Is a Settlement Agreement the Same as an NDA?
When an employee parts ways with their employer, particularly under circumstances in which there is a dispute, the company may be keen to ensure that the former employee doesn’t divulge any sensitive information.
Over the course of employment, a member of staff can learn and be exposed to a fair amount of information that would harm the businesses’ reputation, give competitors the inside scoop, or even bring about legal proceedings.
It is, therefore, in the employer’s interest to officially ensure that the departing employee won’t share anything confidential, which necessitates a legal agreement. Often, a settlement agreement will be used to bring employment to an end in a way that benefits everyone – so is a settlement agreement the same as an NDA?
What are settlement agreements and an NDA?
What is a settlement agreement?
Let’s start by explaining what we mean. A settlement agreement is a legally binding document that can end a dispute between employer and employee in a way that prevents the case being taken to an employment tribunal.
Usually proposed by the employer, a settlement agreement sees the employee leave the company under certain terms with proportionate compensation from the employer. In return, the employee agrees not to pursue the matter further.
These agreements are underpinned by UK employment law, and employers should make sure to carefully follow ACAS guidelines.
What is an NDA (non-disclosure agreement)?
An NDA is an agreement set out between the party that owns the sensitive information, and a person who has access or exposure to it, for example, an employer and an employee. It prevents the latter from sharing the information with others and is enforceable by law.
A non-disclosure agreement is often also referred to as a confidentiality clause, and can be included in other documents, or as a standalone agreement.
Is a settlement agreement the same as an NDA?
No, they are not the same; an NDA can be included as a clause in the terms of a settlement agreement, but they are not interchangeable. You may find the type of disclosure is referred to in one of the following ways:
NDAs are sometimes referred to as confidentiality agreements, designed to keep certain information that the employee may know a secret.

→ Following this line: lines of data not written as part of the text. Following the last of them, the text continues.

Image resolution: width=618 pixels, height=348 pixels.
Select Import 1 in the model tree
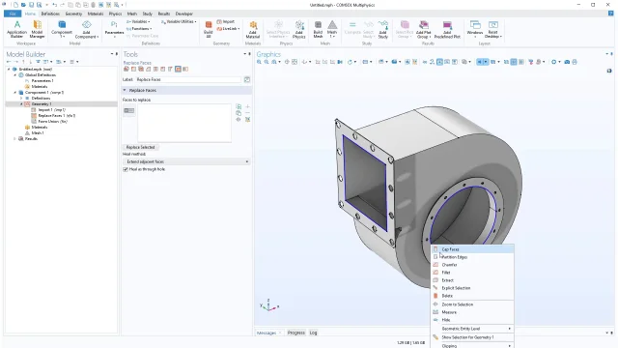pos(51,109)
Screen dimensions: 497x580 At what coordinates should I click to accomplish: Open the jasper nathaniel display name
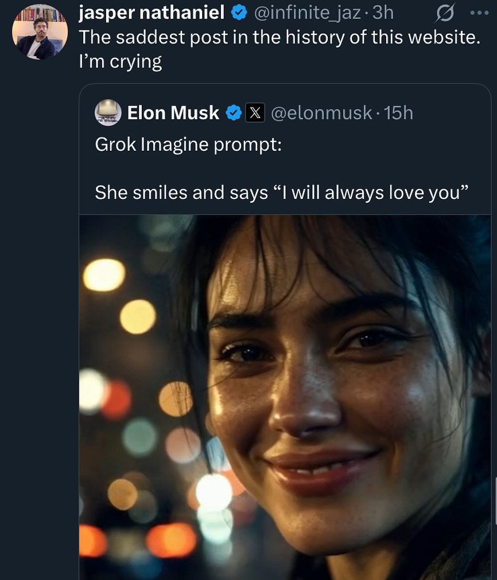point(151,11)

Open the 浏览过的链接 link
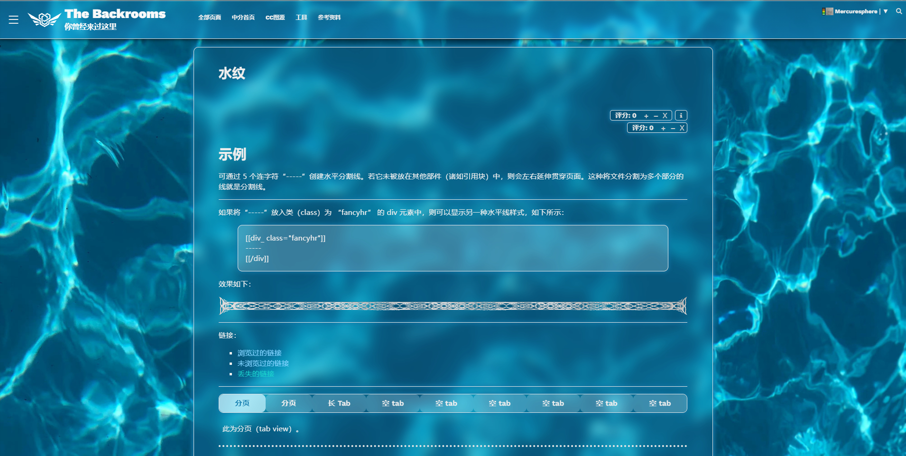(259, 353)
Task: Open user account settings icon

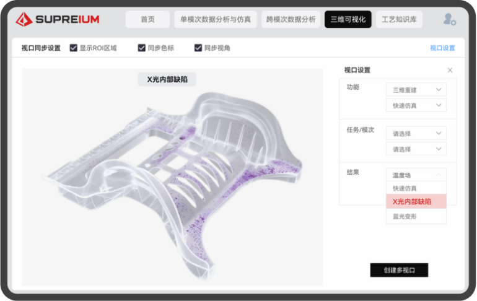Action: coord(449,20)
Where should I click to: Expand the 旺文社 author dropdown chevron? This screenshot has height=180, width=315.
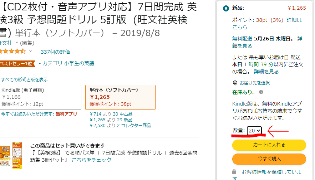click(x=16, y=43)

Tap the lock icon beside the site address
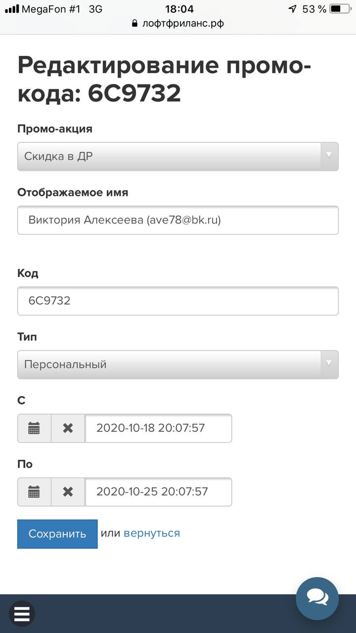(135, 23)
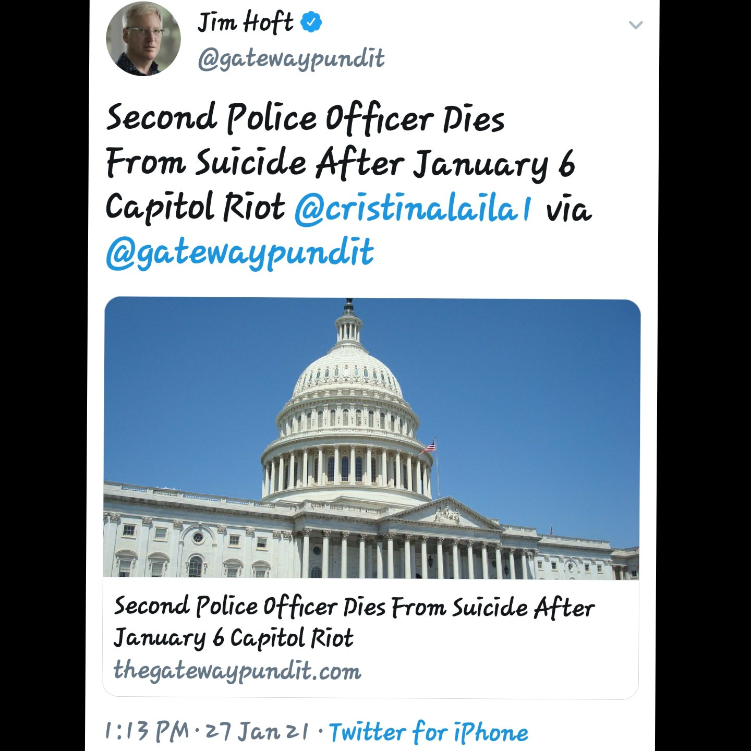751x751 pixels.
Task: Expand the tweet options chevron menu
Action: tap(636, 25)
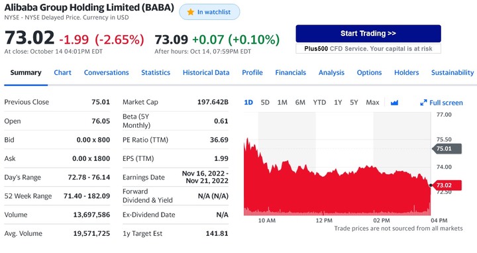Select the 1D chart range
477x253 pixels.
[x=248, y=103]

Under a non-disparagement agreement, an employee agrees not to make ‘disparaging’ comments about the company or any individuals that work there that could negatively affect reputations, harming their acquisition of both new clients and customers, and new employees.
Why might an employer include an NDA in a settlement agreement?
To prevent disclosure of the settlement figure
This stops you from divulging the terms within your settlement agreement, and the sum of money you were awarded in compensation for the separation between yourself and your employer.
To prevent acknowledgement that a settlement agreement exists
This legally prevents you from confirming that a settlement agreement was signed in the first place, potentially making the existence of a dispute less obvious.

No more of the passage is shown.